До того было похоже, что Серафима ничком легла на нары. А Нюрка дальше изображала, меняя голос, всем известную в деревне историю, с которой и родилась эта кличка.
– Вася, ты мою копешку сгреб? А, признавайся! – будто бы и вправду гудел под хмельком сам Егорша Кривцов и тянул руку, чтобы ухватить за грудки тщедушного, малорослого Васю и потрясти. Но Вася быстренько обогнул свою могучую, как сосновый кряж, жену и, выглядывая из-за нее, тонким голосишком скомандовал: «Баба, дай ему!» Хоть и завалященький, а все равно мужик, слушаться надо. Матрена закатала кофту на могучей руке и долбанула Егоршу в лоб. Только каблуками сбрякал.
И давно бы пора уже спать, а не могли уняться. Нюрка тискала Серафиму.
– Ой, щекотно, да куда ты полезла, холера! Э-э, я таких щупаний не допускала, могла и отоварить. Смотри, Нюрка. Охальница.
– А Ивана тоже боялась?
– Иван! Он меня, знаешь, обнять стеснялся. Да погоди! Вот честное слово. До свадьбы и не целовались ни разу. А в первую ночь как положили нас у Забаниных, а кроватища-то, видала, какая! Я с одного краешку, а он с другого. Вот, чую, лежит вздыхает, и ни слова ни полслова. Догадываюсь, что боится он, как бы передо мной себя не уронить. И так мне до слез хорошо стало – ведь достался никем не целованный, никем не обниманный. Эх, а весна была, окошко раскрыли, дух от черемухи – с ног сшибает, и светит она так, светит. Господи, было же времечко. Десять лет бы отдала, чтоб наново той ночкой пожить.

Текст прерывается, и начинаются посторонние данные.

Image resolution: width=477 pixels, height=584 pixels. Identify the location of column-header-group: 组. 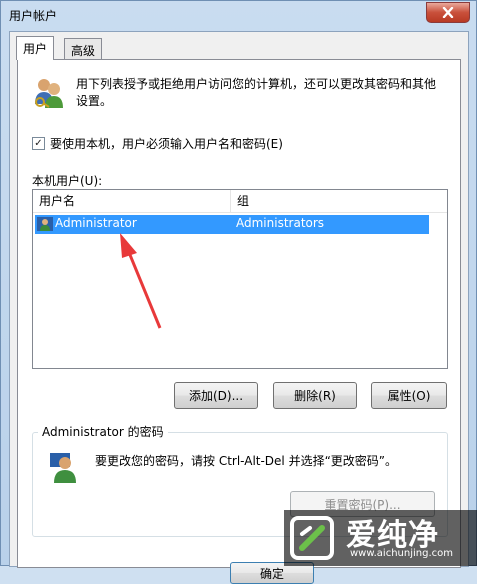
(339, 201).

Серафима прикрыла глаза и говорила уже для самой себя. Не заметила, что Маруська уснула, а Нюрка отодвинулась и молча плакала.
– Да ты что?
– Плачу, – растерянно и беспомощно отозвалась Нюрка. – Плачу вот. Завидую.
– Не надо, спи. Ты свое догонишь, молодая, красивая. Все еще будет. Спи.
Она долго гладила Нюрку по голове, как маленького ребенка, и та затихла. Затихал и дождь на улице, слабел.
6
По утрам Семен Кирьяныч обычно открывал окно в конторе и осматривал эмтээсовский двор. Внимательно и придирчиво. Каждый раз замечал, что на нем все больше становится беспорядка и запустения. Потом возвращался к большому замасленному столу, на котором лежали разные бумажки, старые рассохшиеся счеты, амбарная книга и три толстых красных карандаша, больше он ничем не писал, поэтому все бумаги, где были его распоряжения, приобретали суровость и выделялись цветом.